:: Document passage

Microsoft clarifies itself on removal of Win32/Popureb.E

Microsoft clarified the advice it gave regarding a new rootkit that buries itself in a hard drive's boot sector. Microsoft originally said that the only way to remove the rootkit was to use a recovery disc. The Microsoft Malware Protection Center (MMPC) highlighted the Trojan, dubbed Popureb. According to Network World, this meant restoring Windows to factory settings. That recommendation was similar to what Microsoft gave a year ago, when another rootkit buried itself in the Master Boot Record (MBR). On Wednesday, MMPC engineer Chun Feng clarified Microsoft's advice. "If your system is infected with Trojan:Win32/Popureb.E, we advise fixing the MBR using the Windows Recovery Console to return the MBR to a clean state," Feng wrote on a blog. Feng provided links to instructions on how to use the Recovery Console.

Rootkits like Popureb are hard to detect and delete because it overwrites the hard drive's MBR. MBR rootkit malware is among the most advanced of all threats. "Reinstalling is definitely overkill for this malware problem," said Vikram Thakur, principal security response manager with Symantec. "It can be resolved simply by fixing the MBR via an external disk." Symantec offers users a tool to help fix the MBR. Named "Norton Bootable Discovery Tool," the free download creates a boot disc for starting up the PC without accessing the hard drive. The tool downloads malware signatures and cleans the MBR.

::::
:: Supplied entries

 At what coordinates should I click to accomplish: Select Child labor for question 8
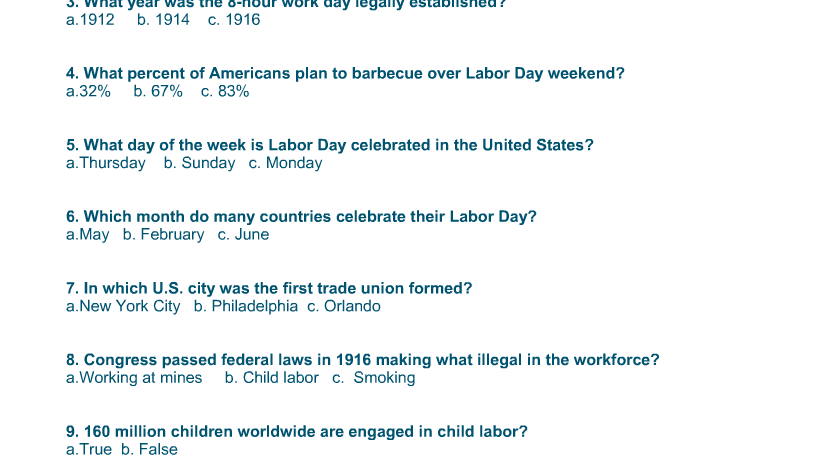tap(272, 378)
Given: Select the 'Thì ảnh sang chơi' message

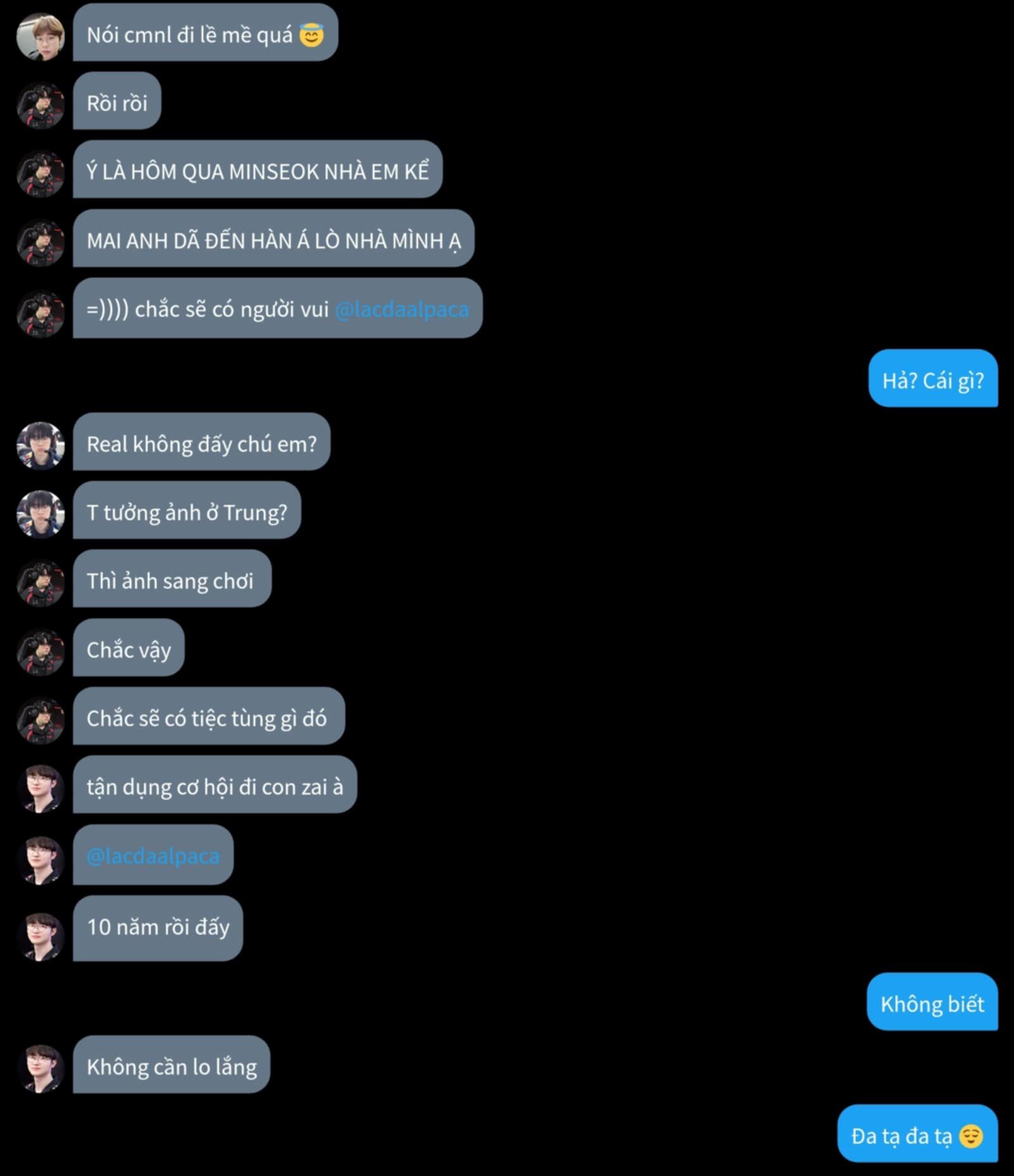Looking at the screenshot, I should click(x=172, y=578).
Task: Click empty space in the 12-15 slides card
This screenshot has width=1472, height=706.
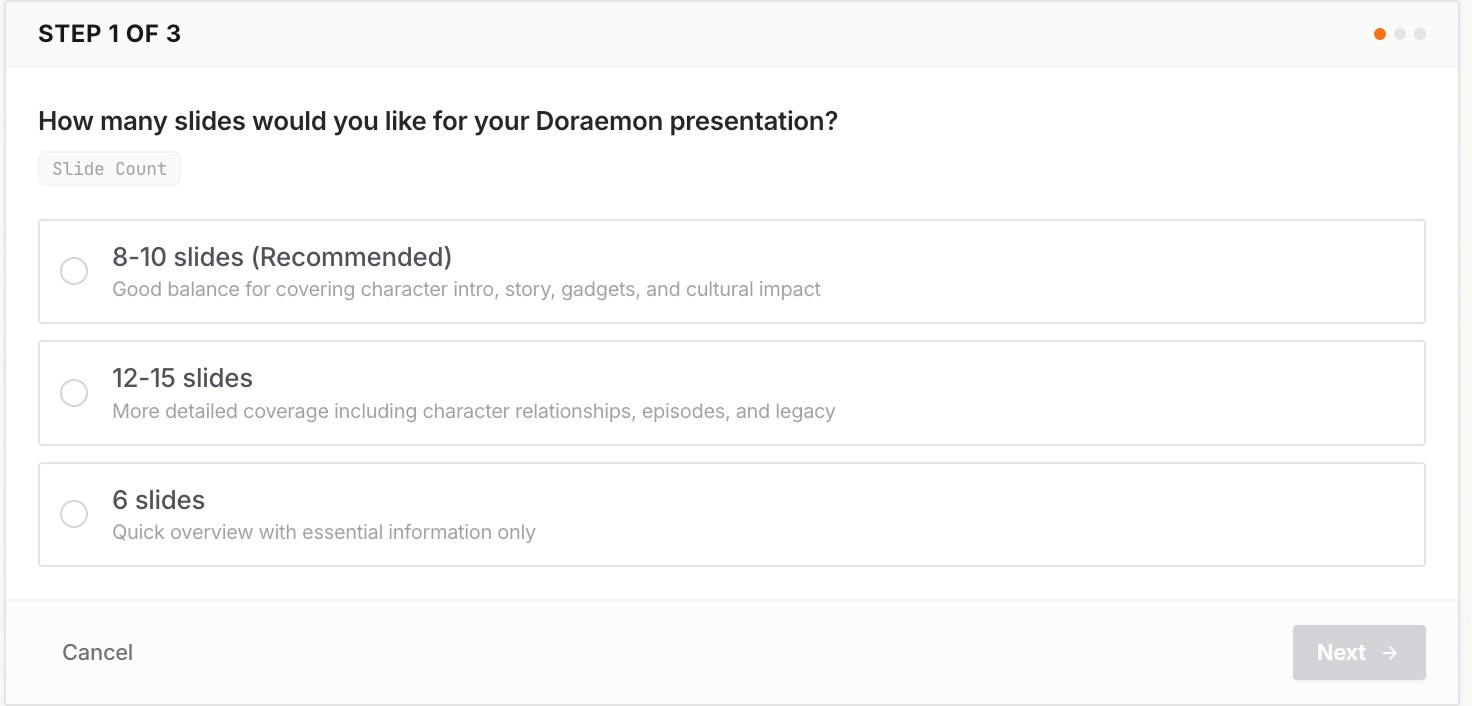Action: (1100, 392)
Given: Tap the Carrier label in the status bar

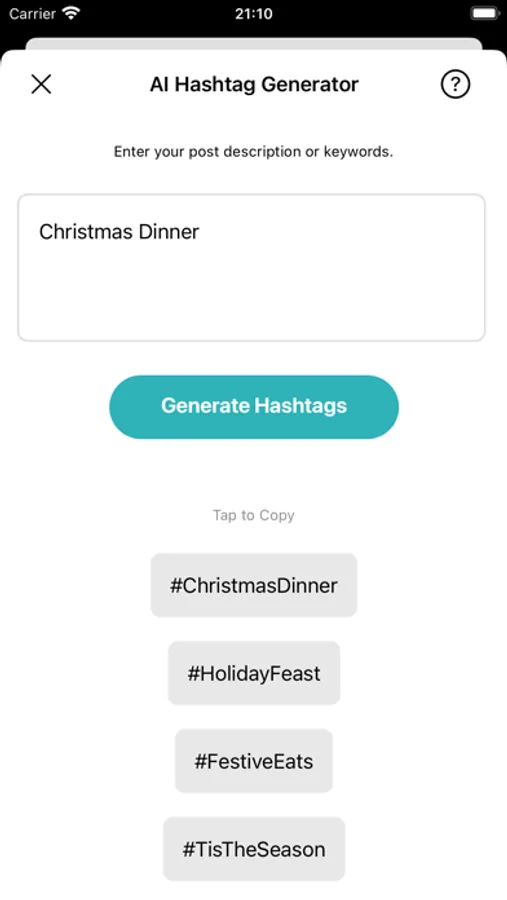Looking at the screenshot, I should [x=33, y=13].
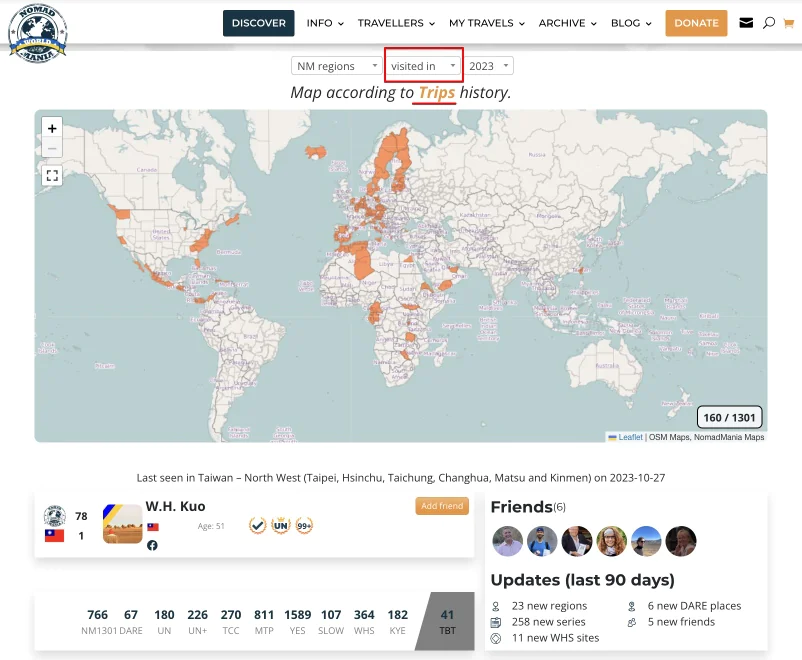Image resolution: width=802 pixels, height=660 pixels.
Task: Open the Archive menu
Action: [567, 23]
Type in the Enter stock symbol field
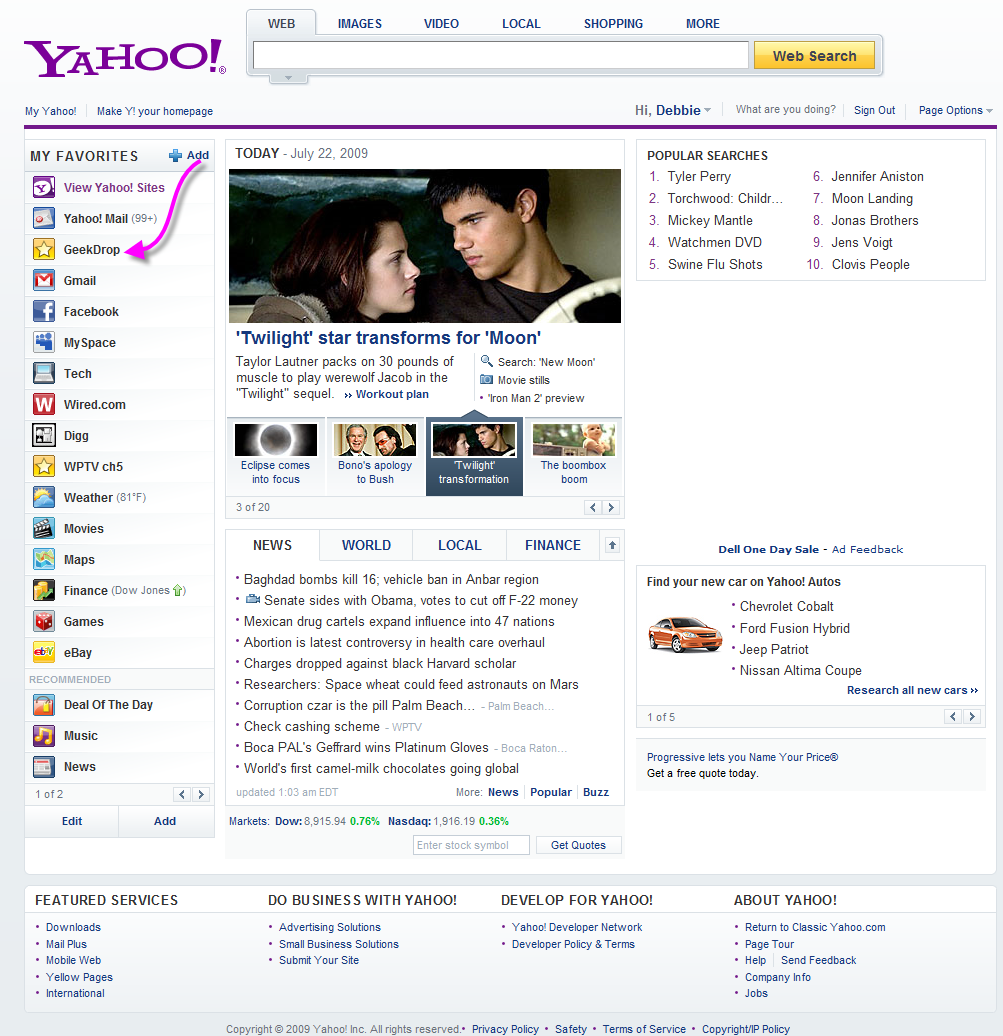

::::

=== Task requirements ===
Reproduce the Popureb rootkit article verbatim, from beginning to end. The data has nothing to do with the article on the Popureb rootkit.

=== Exercise result ===
Microsoft clarifies itself on removal of Win32/Popureb.E

Microsoft clarified the advice it gave regarding a new rootkit that buries itself in a hard drive's boot sector. Microsoft originally said that the only way to remove the rootkit was to use a recovery disc. The Microsoft Malware Protection Center (MMPC) highlighted the Trojan, dubbed Popureb. According to Network World, this meant restoring Windows to factory settings. That recommendation was similar to what Microsoft gave a year ago, when another rootkit buried itself in the Master Boot Record (MBR). On Wednesday, MMPC engineer Chun Feng clarified Microsoft's advice. "If your system is infected with Trojan:Win32/Popureb.E, we advise fixing the MBR using the Windows Recovery Console to return the MBR to a clean state," Feng wrote on a blog. Feng provided links to instructions on how to use the Recovery Console.

Rootkits like Popureb are hard to detect and delete because it overwrites the hard drive's MBR. MBR rootkit malware is among the most advanced of all threats. "Reinstalling is definitely overkill for this malware problem," said Vikram Thakur, principal security response manager with Symantec. "It can be resolved simply by fixing the MBR via an external disk." Symantec offers users a tool to help fix the MBR. Named "Norton Bootable Discovery Tool," the free download creates a boot disc for starting up the PC without accessing the hard drive. The tool downloads malware signatures and cleans the MBR.